In the Chukchi Sea, most pelagic taxa showed no change in estimated population size (Fig. 3); however, Pseudocalanus copepods declined from 2010 to 2012 before increasing across 2013 to 2019, and Calanus marshallae/glacialis increased from 2010 to 2016 before declining. These trends are likely due to reduced sea ice and increased northward water transport (Spear and Kimmel, personal communication). Pink salmon (Oncorhynchus gorbuscha) and sockeye salmon (Oncorhynchus nerka) showed unusual recent high years, which likely reflects population increases related to shifting distributions.

Confidence intervals for pelagic components.
Fig. 3. Estimated area-expanded population size index value (dot) ± 2 standard deviations (vertical lines, y-axis) for pelagic components 2002-22 for the Chukchi Sea (red) and northern Bering Sea (blue). Some confidence intervals are too small to see at this scale but are plotted each year. Index scales match between regions for each taxon. “C” (e.g., C. hyperboreus) denotes genus Calanus.
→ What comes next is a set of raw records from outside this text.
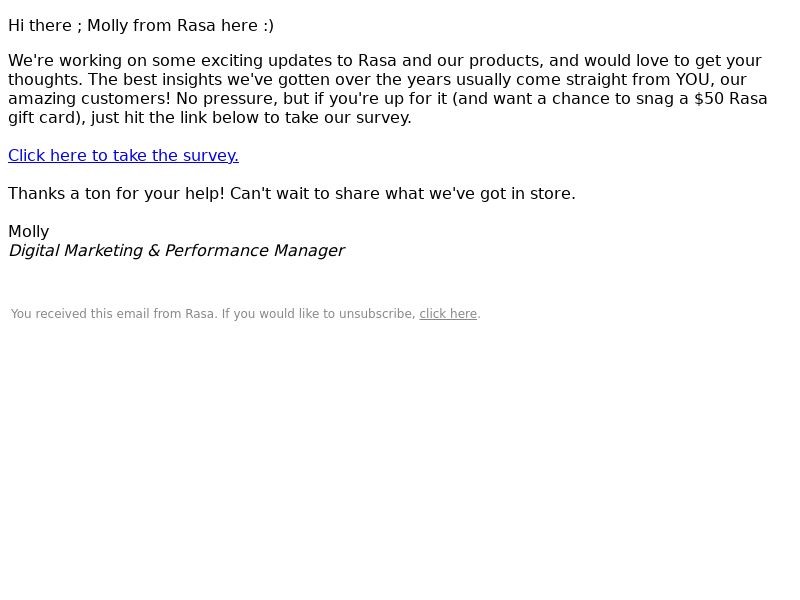Click 'gift card)' at the last paragraph line
Screen dimensions: 800x600
(47, 118)
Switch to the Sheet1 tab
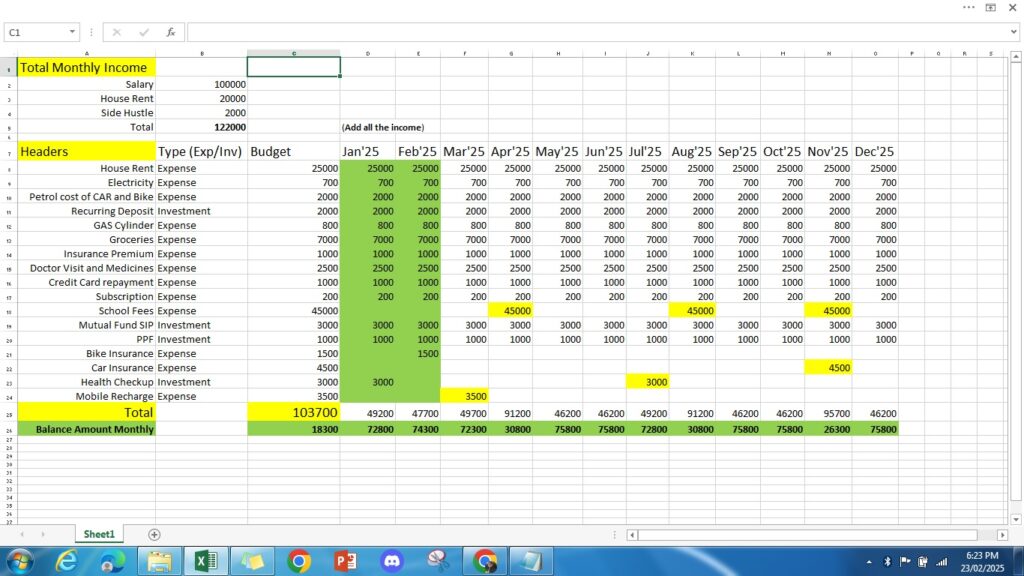This screenshot has height=576, width=1024. pyautogui.click(x=99, y=535)
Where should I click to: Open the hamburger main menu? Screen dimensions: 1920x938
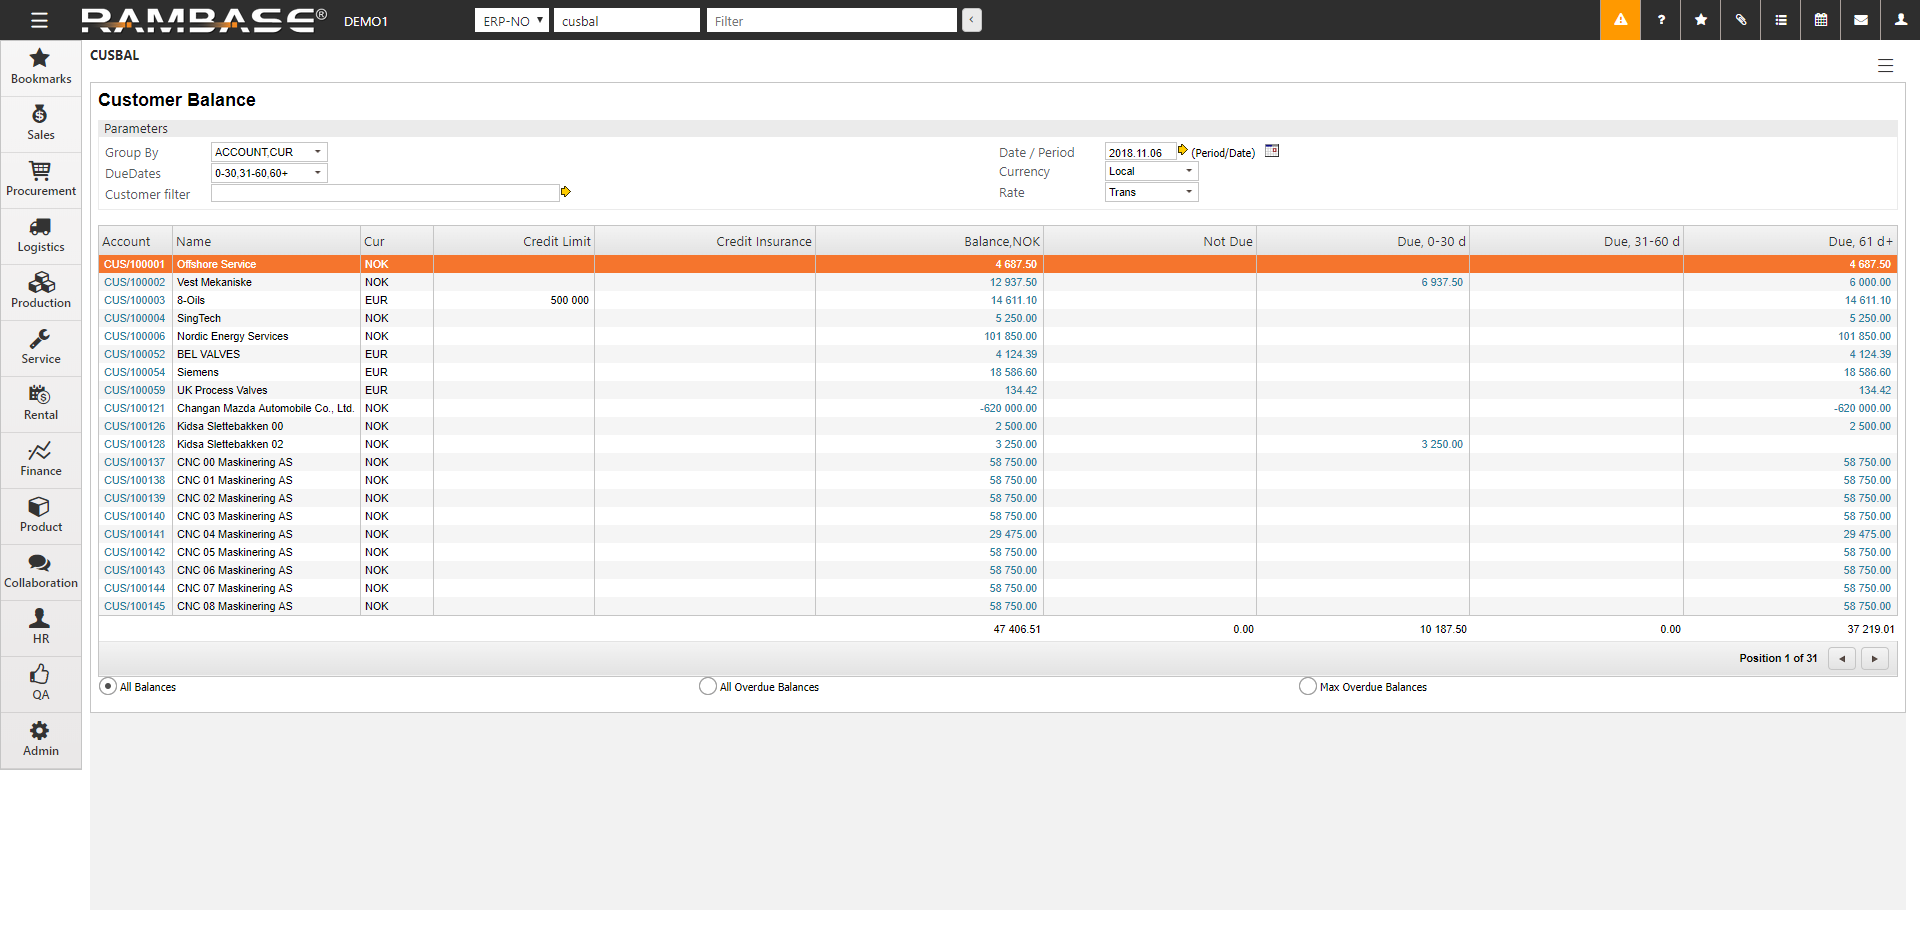pyautogui.click(x=39, y=20)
In the northern Bering Sea, patterns were mixed (Fig. 3): Pseudocalanus increased, while northern sea nettles (Chrysaora melanaster) increased slightly overall. Pacific herring (Clupea pallasii), pink, and sockeye salmon were largely unchanged. Capelin (Mallotus villosus) and Calanus marshallae/glacialis had one anomalous high year. The data offer little support that pelagic species increased in response to pelagic-benthic decoupling.
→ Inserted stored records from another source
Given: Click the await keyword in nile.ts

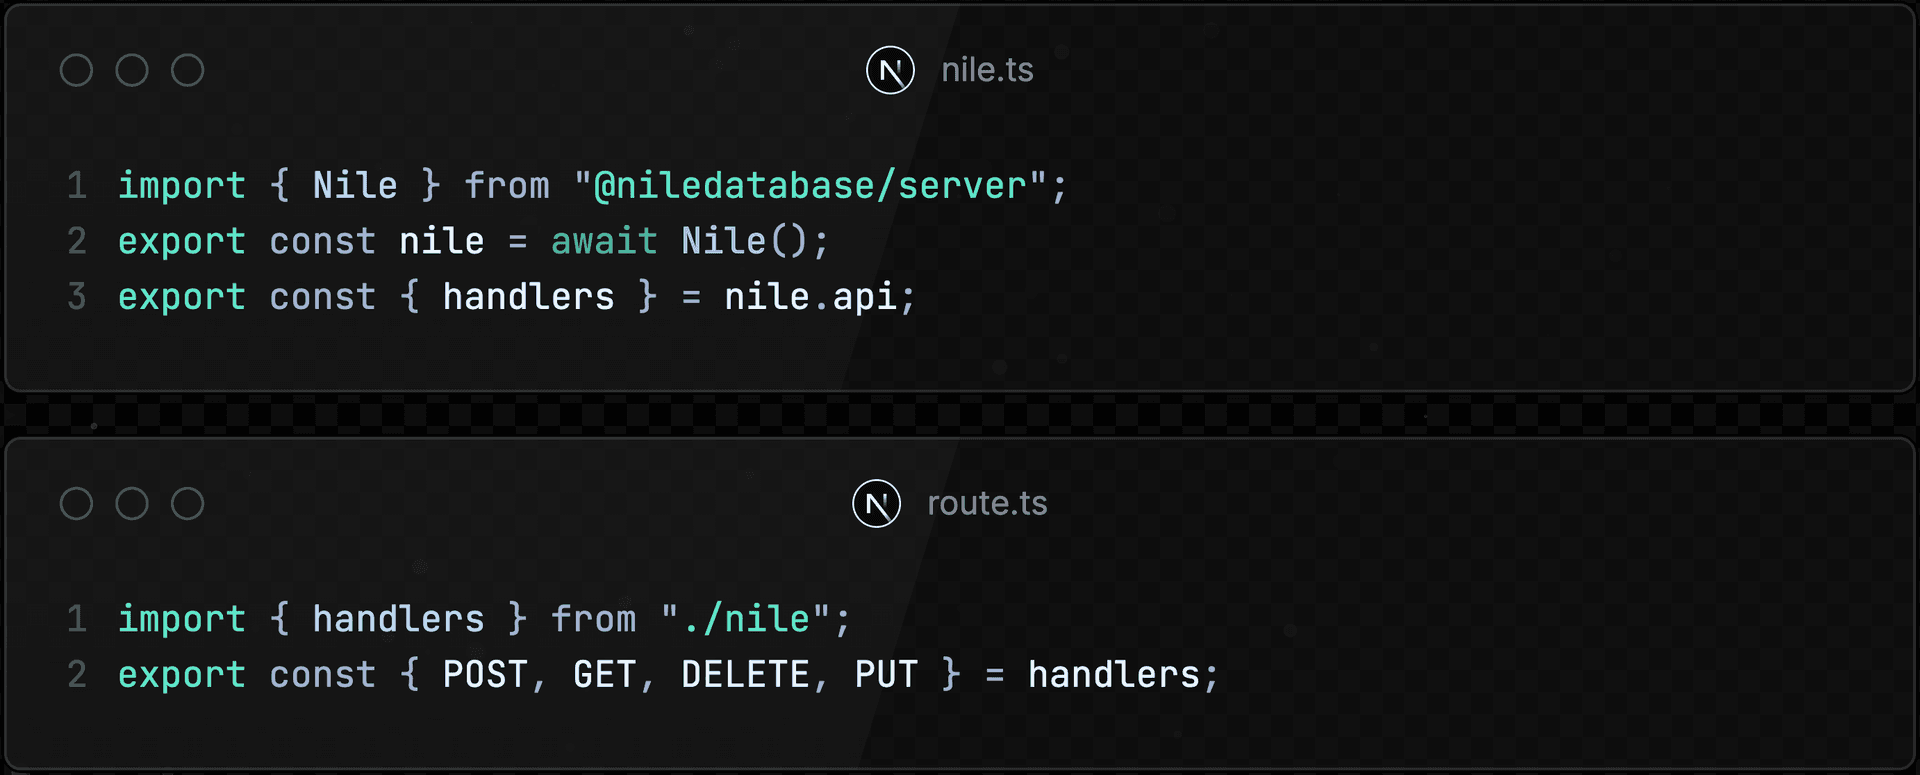Looking at the screenshot, I should point(604,242).
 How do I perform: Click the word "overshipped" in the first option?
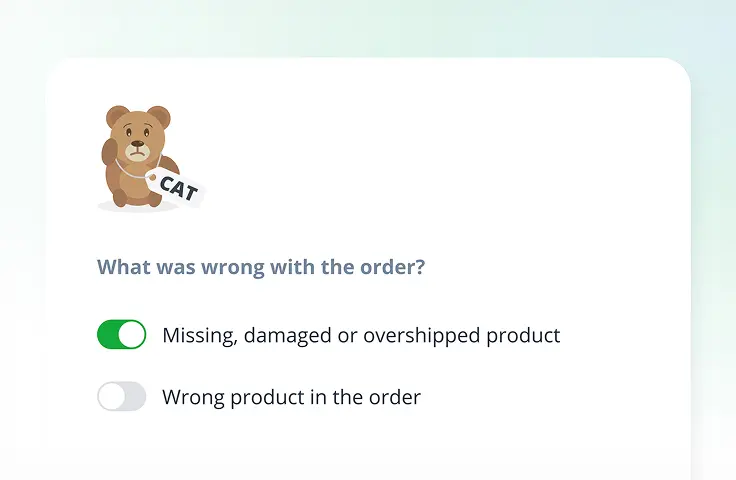click(422, 335)
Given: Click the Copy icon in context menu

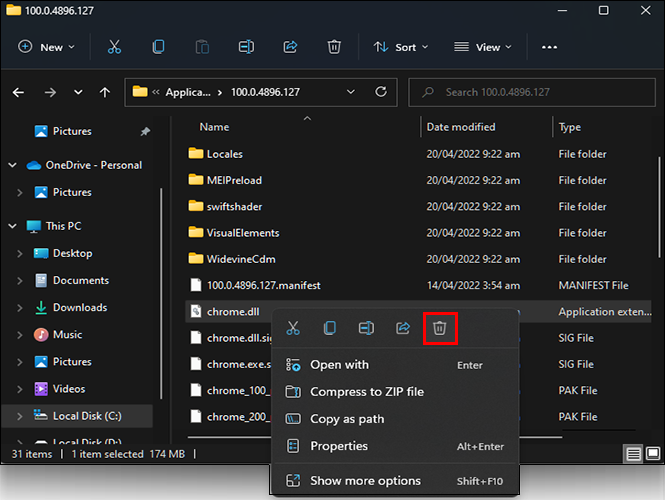Looking at the screenshot, I should [x=329, y=328].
Benthic (sea bottom) trends

In the Chukchi Sea, time series for the benthic infauna (sediment dwelling species) show an increase only in bivalvia (Fig. 4). Typical Arctic epibenthic taxa, species living on or just above the seafloor, had mixed responses (Figs. 4 and 5), and also sparse data in many cases. Chionoecetes, including snow crab, decreased over time, while Arctic cod (Boreogadus saida) were unchanged, as was the saffron cod (Eleginus gracilis) which resides in both Arctic and boreal waters (Arctic-boreal). Of the epibenthic and boreal species, pollock increased while yellowfin sole and Pacific cod were unchanged, as was the Arctic-boreal Alaska plaice (Pleuronectes quadrituberculatus). Epibenthic invertebrates, sea cucumbers, sea squirts, and brittle stars showed no trend, while sea urchins slightly decreased.

Confidence intervals for infauna and epifauna components.
Fig. 4. Estimated area-expanded population size index for infauna and epifauna components 2002-22 (see Fig. 3 caption for details).
Confidence intervals for epibenthic fish components.
Fig. 5. Estimated area-expanded population size index for epibenthic fish components 2010-22 (see Fig. 3 caption for details).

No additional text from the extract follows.